▶ Given exercise 1
Reproduce the Chachoengsao market post from "So it wasn’t" up to and including "the usual steamed.".

▶ Selected passage
______
Category Archives: food

Markets: Thalad Baan Mai in Chachoengsao

"Golden bags" at the market

“Golden bags” at the market

Occasionally, I am invited to make the odd television appearance, usually for an afternoon or so where I natter on about street food and show the host a vendor or two. These are usually fun for me because I get to eat free food. Sometimes, I get to find new places I would never have gotten the chance to see otherwise.

So when a very knowledgeable and well-respected food personality asked me to appear on a round table about Thai food, I said sure, even though it was a day after returning from New Zealand, where I spent an entire week waking up at midnight after two hours of sleep, reading books and watching the ceiling until the birds started singing. On an empty stomach, I started chugging beers. By the time the actual shooting rolled around, I was utterly, irrevocably trashed. My ensuing evening went a little something like this:

 

I LOVE LAMP

I LOVE LAMP

So it wasn’t great. But it did give me the chance to explore the Thalad Baan Mai (New House Market) at Chachoengsao, and sample the many delights hidden in plain sight just an hour’s drive (!) from Bangkok.

New House Market

New House Market

 

There are countless steamed and rolled desserts made from palm sugar and coconut milk, killer coconut ice cream topped with shavings of fresh young coconut meat, Chinese-style dumplings stuffed with garlic chives, and maybe best of all, hor mok (fish mousse) wrapped in banana leaves and grilled instead of the usual steamed.

Grilled fish mousse

Grilled fish mousse

 

Another first: a taste of the makwit, a croquet-ball-sized round fruit that appears hard and impenetrable on the outside, and, once past its formidable shell, like an alien brain within.
______
▶ Data for the task
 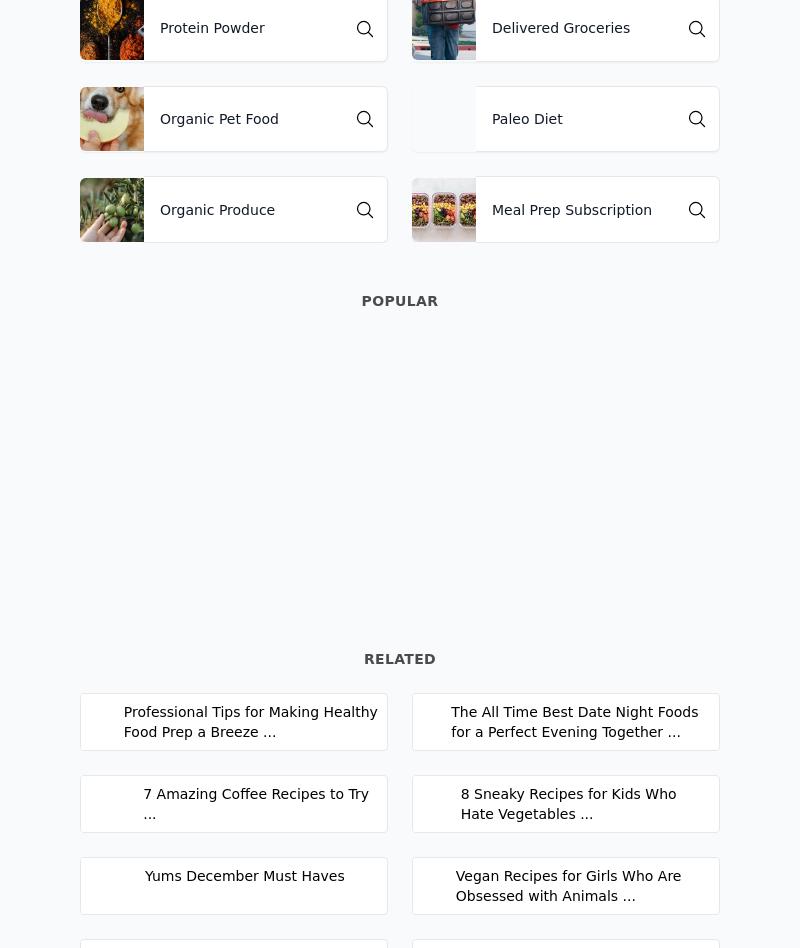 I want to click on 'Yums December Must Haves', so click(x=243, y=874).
______
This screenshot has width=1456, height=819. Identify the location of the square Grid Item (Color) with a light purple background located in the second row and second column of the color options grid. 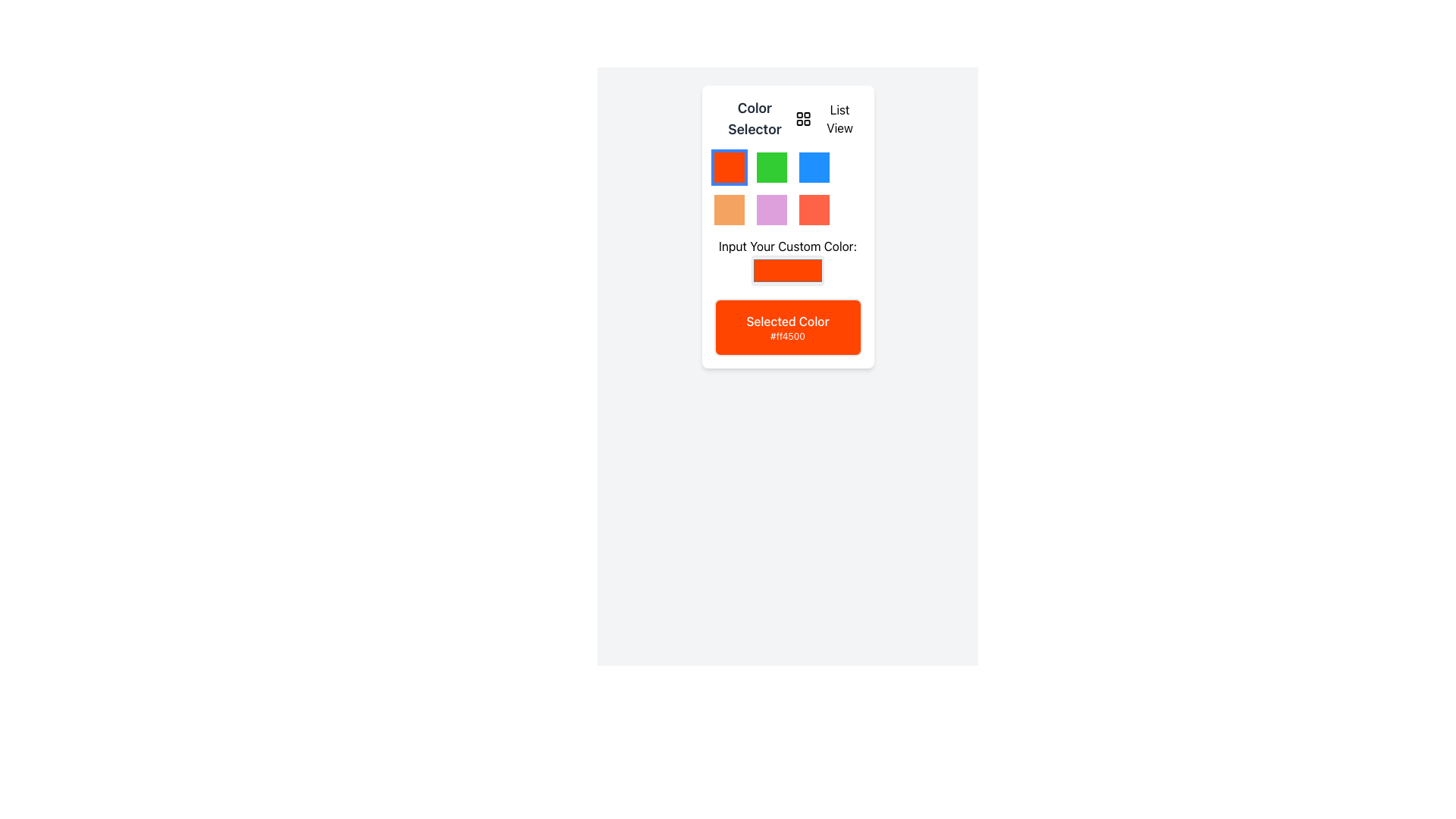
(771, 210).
______
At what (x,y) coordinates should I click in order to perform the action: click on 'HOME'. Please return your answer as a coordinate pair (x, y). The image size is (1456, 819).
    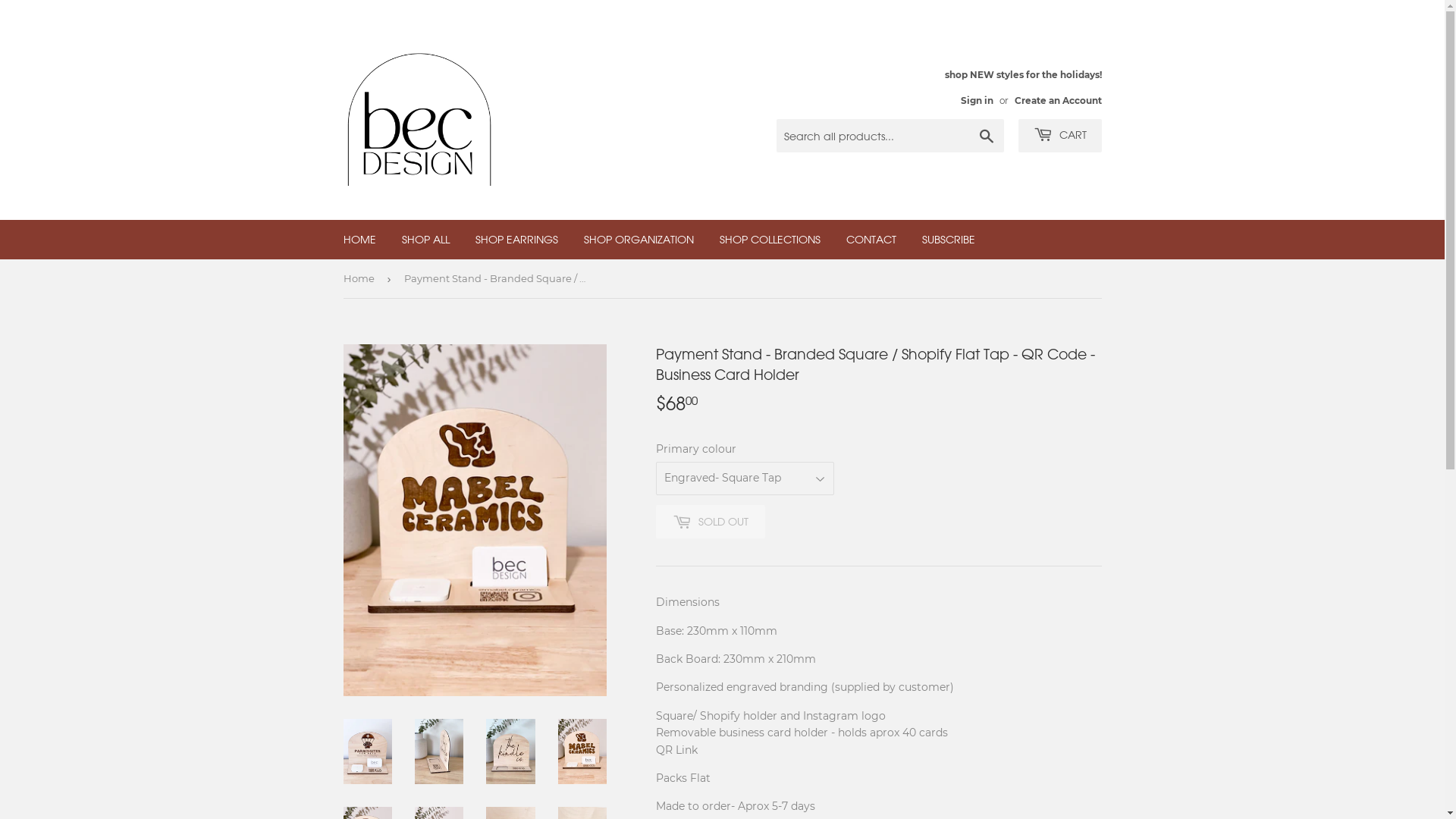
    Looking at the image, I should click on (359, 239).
______
▶ Given exercise 2
Select every line of the listing that contains the word "should". Case counts.

▶ Exercise response 1
So it wasn’t great. But it did give me the chance to explore the Thalad Baan Mai (New House Market) at Chachoengsao, and sample the many delights hidden in plain sight just an hour’s drive (!) from Bangkok.

New House Market

New House Market

 

There are countless steamed and rolled desserts made from palm sugar and coconut milk, killer coconut ice cream topped with shavings of fresh young coconut meat, Chinese-style dumplings stuffed with garlic chives, and maybe best of all, hor mok (fish mousse) wrapped in banana leaves and grilled instead of the usual steamed.

▶ Exercise response 2
At what (x,y) coordinates should I click in order to perform the action: click on 'HOME'. Please return your answer as a coordinate pair (x, y). The image size is (1456, 819).
    Looking at the image, I should click on (359, 239).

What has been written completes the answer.